After she graduated from NAU, the river community embraced Cooley, and she began to run five to seven trips each summer — working as a swamper on motor trips and as a guide on oar, then working her way up the company roster.

She did her fair share of grunt work and had to climb the hard way. All of which was fine by her. She kept in shape by lifting gear and hiking — it’s no easy task to row other people for days on end — and, in her late 20s, she began strength training through CrossFit Flagstaff.

“I worked really hard,” Cooley says. “I had to prove to my company that I was capable. No one ever told me that I couldn’t do it, but at times, it was very lonely.”

What’s more, she was one of only a few Native American river guides, something she worked quickly to change.

In 2005, Cooley partnered with former Arizona congresswoman Karan English to create the Native American River Guide Training Program. Open to Native and indigenous people between the ages of 17 and 35, the program introduces young people to the water, encouraging them to pursue guiding as a summer job — and beyond.

“Native people don’t know how to get into the industry,” Cooley says. “They’re too afraid, and no one is showing them. They know that companies have established routes and established rosters, and they’re so inundated with family obligations and ceremonies during the summer that they just don’t follow through.”

More than half of the students who’ve completed the program have gone on to either full-time or part-time jobs on rivers. And they transcend tribal designations. Cooley has met Hopi, Navajo and Oneida students, as well as people who’ve traveled from Canada and Mexico.

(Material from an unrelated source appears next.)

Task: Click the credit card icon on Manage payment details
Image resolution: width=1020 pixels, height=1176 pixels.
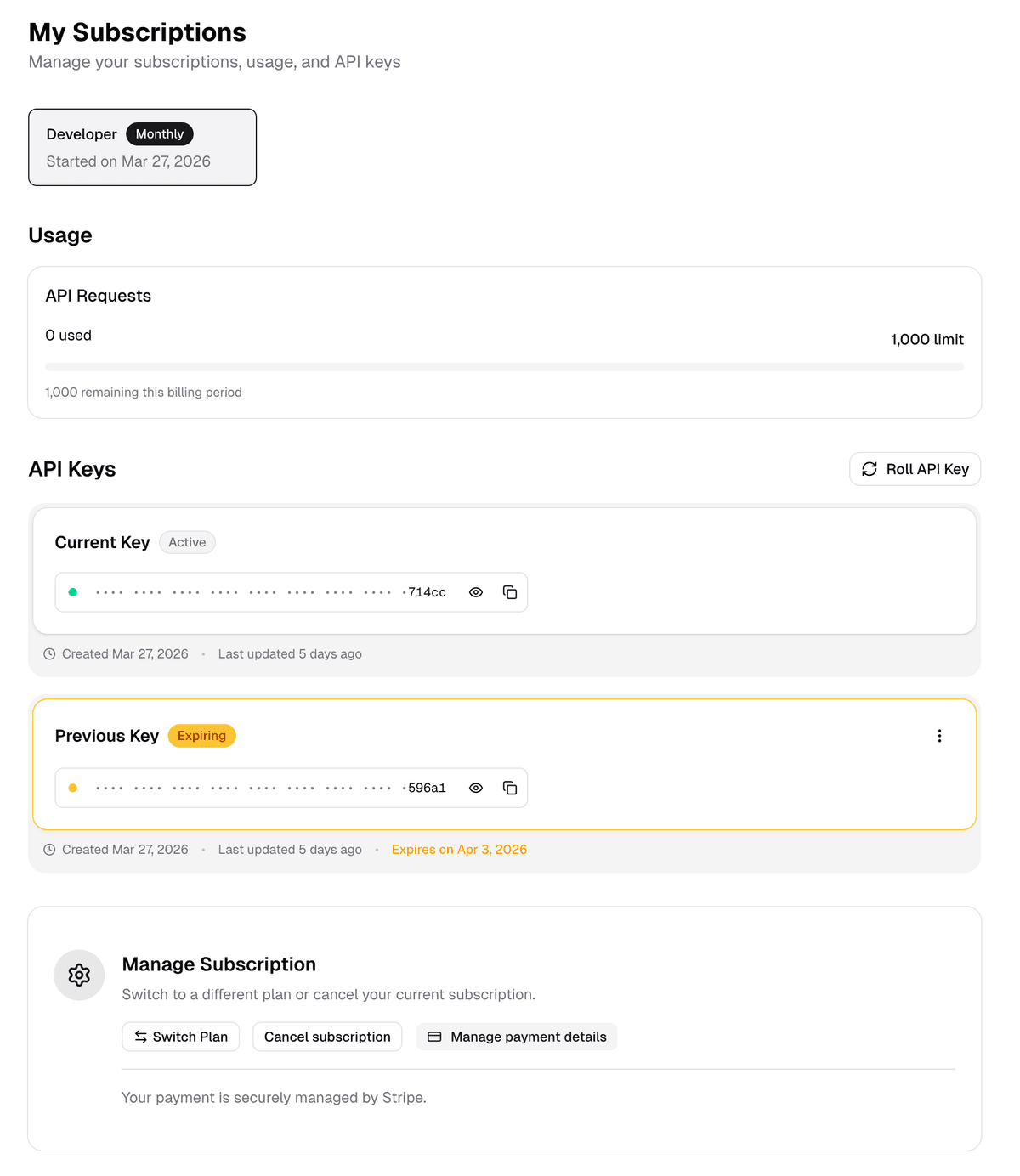Action: (x=434, y=1037)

These days, Cooley doesn’t spend as much time on the water as she used to — marriage to a fellow river guide and the birth of her now-3-year-old daughter, Ella, have slowed her down — but talk of the river brings a timbre of exhilaration to her voice and a hint of telltale light to her eyes. The kind people get when they’re profoundly enamored of someone. Or something.

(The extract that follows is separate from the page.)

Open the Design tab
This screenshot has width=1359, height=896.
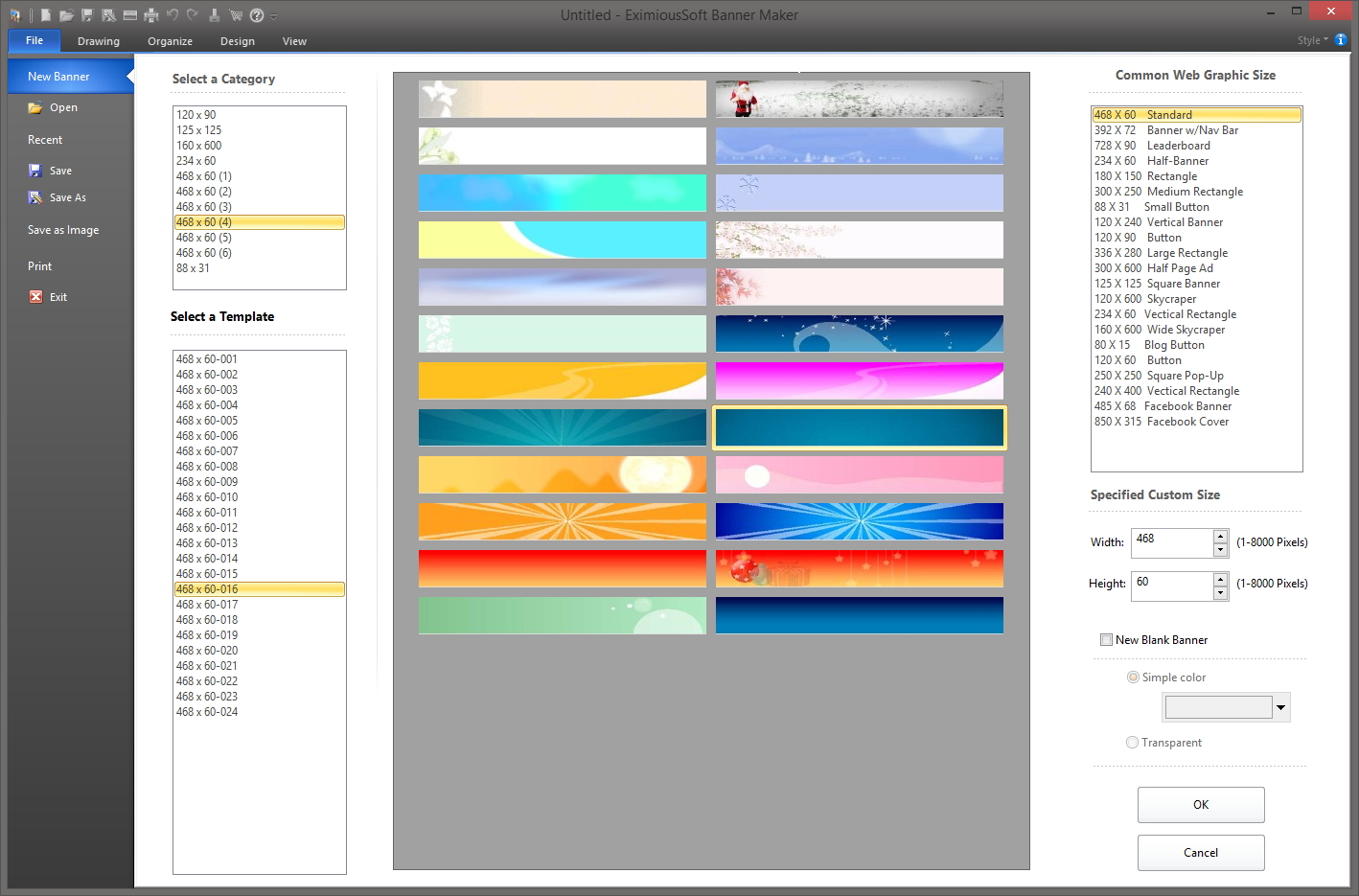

As she sits in front of Macy’s coffee shop in Flagstaff, she’s unaware that the couple next to her is hanging on her every word. That is, until they start asking questions about where she guides and recounting their own adventures on river. She answers them easily, encouragingly, hoping that they’ll remember Arizona Raft Adventures.

Cooley carries that sort of gentle charisma into her work on the boards of both the Grand Canyon Association and the Grand Canyon River Guides Association. And she believes that her voice as a Native American woman will help carry their missions forward.

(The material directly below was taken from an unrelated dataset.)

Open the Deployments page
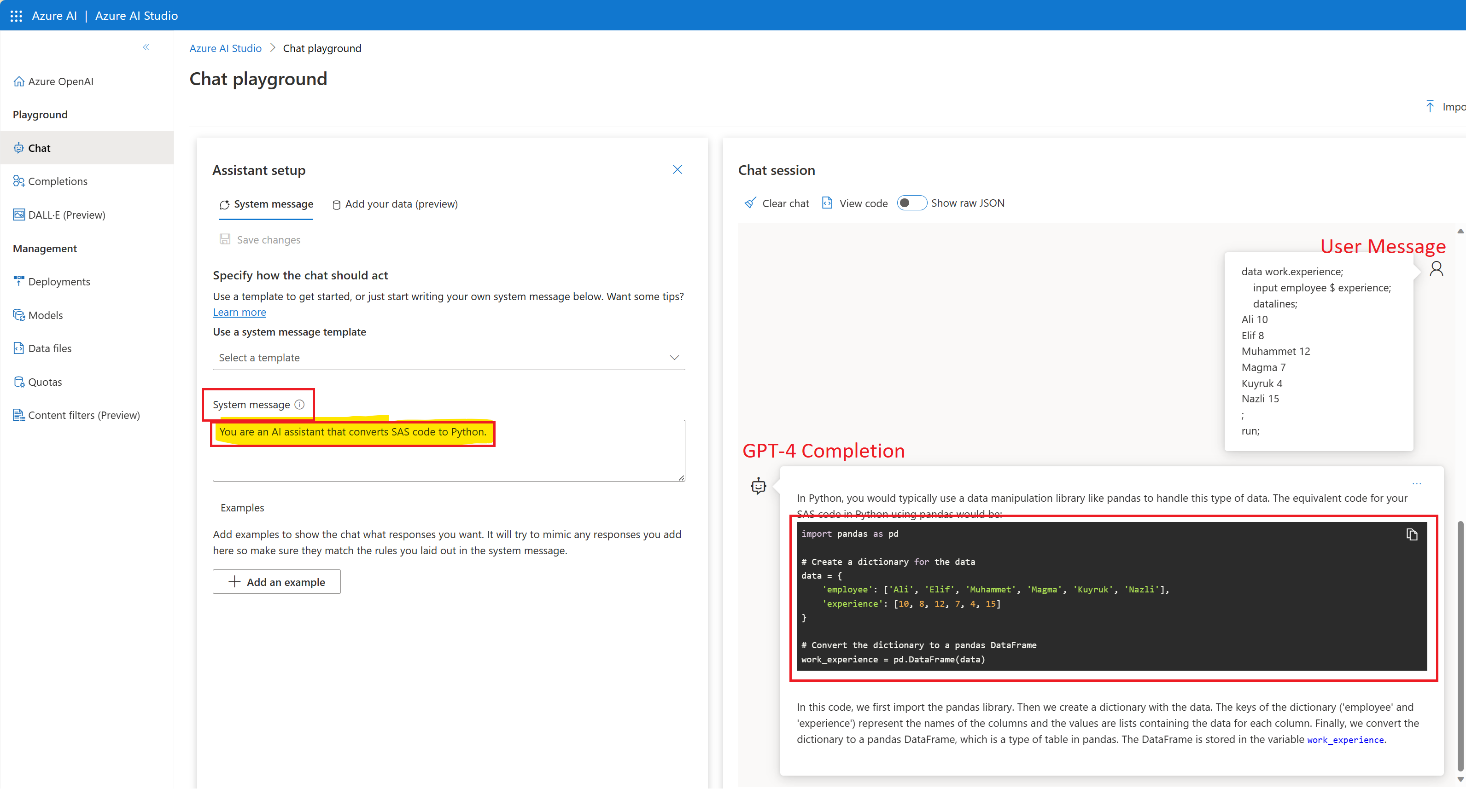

“The Southwest, and the Grand Canyon area in particular, is very culturally significant to many Native American tribes,” she says. “Our voice and perspective needs to be at the forefront with other voices, including federal agencies, nonprofits and for-profit organizations.”

Cooley is on the record as being adamantly opposed to the Little Colorado Tramway, a proposed project that would include hotels, an RV park, an airport, restaurants and a tramway to the bottom of the Grand Canyon from its eastern rim. The majority of the project site lies within the Navajo Nation.

“There’s so much history there, so many prayer sites,” she says. “The project is disrespectful to holy people, to animals, to plants and to the geology of the Canyon. The whole environment will be disrupted.”

Her heart weighs heavy, she adds, with the possibility that the project will come to fruition. But as she begins to talk about her daughter, she brightens again. She hopes, she says, to pass her passion on to Ella, who’s already completed two lengthy river trips. And she's confident her daughter will become a steward of the environment.

“I hope that Ella will be someone who appreciates and respects the environment,” she says. “I hope she realizes that we need to be constantly taking care of it, looking out for it. The river is not a water park. It’s something we can enjoy, but it’s a resource.”